Goal => Please reproduce the listing below, requests included, starting with its first line and going on through the line that contains "(x=609, y=43)", and give only those lines. Scale every coordinate in the answers by 2.25, rounding to whole numbers with halves going up.

Source records:
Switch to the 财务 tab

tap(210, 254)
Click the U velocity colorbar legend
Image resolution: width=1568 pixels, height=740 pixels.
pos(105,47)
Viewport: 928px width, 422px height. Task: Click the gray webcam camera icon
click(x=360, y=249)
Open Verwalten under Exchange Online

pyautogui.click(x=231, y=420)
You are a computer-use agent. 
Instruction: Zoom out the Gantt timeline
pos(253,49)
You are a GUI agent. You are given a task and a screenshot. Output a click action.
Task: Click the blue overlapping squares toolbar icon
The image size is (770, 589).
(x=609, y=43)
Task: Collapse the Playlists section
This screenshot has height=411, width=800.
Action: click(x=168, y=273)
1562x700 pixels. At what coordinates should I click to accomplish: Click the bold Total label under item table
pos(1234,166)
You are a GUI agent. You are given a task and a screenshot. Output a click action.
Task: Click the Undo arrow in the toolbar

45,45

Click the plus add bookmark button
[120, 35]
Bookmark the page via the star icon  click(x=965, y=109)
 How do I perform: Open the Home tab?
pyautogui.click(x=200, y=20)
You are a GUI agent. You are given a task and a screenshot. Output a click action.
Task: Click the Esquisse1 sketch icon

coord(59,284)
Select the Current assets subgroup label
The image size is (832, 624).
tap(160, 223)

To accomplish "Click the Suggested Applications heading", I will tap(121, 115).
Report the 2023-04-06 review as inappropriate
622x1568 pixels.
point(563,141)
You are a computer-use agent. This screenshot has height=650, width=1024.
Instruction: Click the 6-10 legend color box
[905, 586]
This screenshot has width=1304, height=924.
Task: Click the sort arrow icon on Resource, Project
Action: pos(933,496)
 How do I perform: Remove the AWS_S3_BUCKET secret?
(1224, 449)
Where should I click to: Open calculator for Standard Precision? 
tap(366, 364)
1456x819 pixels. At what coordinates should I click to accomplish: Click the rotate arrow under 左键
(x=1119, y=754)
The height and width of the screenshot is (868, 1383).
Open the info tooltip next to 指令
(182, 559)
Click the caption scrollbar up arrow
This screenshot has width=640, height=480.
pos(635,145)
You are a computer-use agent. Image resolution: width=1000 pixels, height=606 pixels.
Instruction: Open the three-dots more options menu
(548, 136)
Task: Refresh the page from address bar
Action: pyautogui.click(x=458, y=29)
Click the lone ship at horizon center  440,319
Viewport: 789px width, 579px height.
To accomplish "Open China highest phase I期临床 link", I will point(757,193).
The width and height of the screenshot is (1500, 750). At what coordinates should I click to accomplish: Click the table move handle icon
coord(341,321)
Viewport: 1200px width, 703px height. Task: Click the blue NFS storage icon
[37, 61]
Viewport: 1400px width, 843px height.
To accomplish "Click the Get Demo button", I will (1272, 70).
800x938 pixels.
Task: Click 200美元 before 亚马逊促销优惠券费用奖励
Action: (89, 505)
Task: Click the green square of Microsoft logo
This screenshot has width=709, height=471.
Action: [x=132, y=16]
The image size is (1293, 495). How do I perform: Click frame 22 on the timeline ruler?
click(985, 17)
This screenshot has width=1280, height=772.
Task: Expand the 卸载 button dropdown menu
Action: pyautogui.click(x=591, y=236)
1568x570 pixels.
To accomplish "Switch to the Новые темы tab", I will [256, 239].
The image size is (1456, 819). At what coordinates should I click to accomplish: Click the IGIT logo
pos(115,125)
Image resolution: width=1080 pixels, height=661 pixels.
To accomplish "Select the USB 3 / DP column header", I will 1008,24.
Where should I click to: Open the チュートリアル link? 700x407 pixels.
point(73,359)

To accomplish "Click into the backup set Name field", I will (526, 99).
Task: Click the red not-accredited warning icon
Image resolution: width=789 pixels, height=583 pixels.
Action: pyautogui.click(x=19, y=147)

Correct output =>
Switch to the 财务 tab

tap(473, 572)
Click the U velocity colorbar legend
Image resolution: width=1568 pixels, height=740 pixels.
pos(236,106)
Viewport: 928px width, 422px height. Task: Click the gray webcam camera icon
click(x=810, y=560)
Open Verwalten under Exchange Online

pyautogui.click(x=520, y=945)
You are a computer-use agent. 
Instruction: Zoom out the Gantt timeline
pos(569,110)
You are a GUI agent. You are given a task and a screenshot. Output a click action.
Task: Click the blue overlapping squares toolbar icon
The image size is (770, 589).
(x=1370, y=97)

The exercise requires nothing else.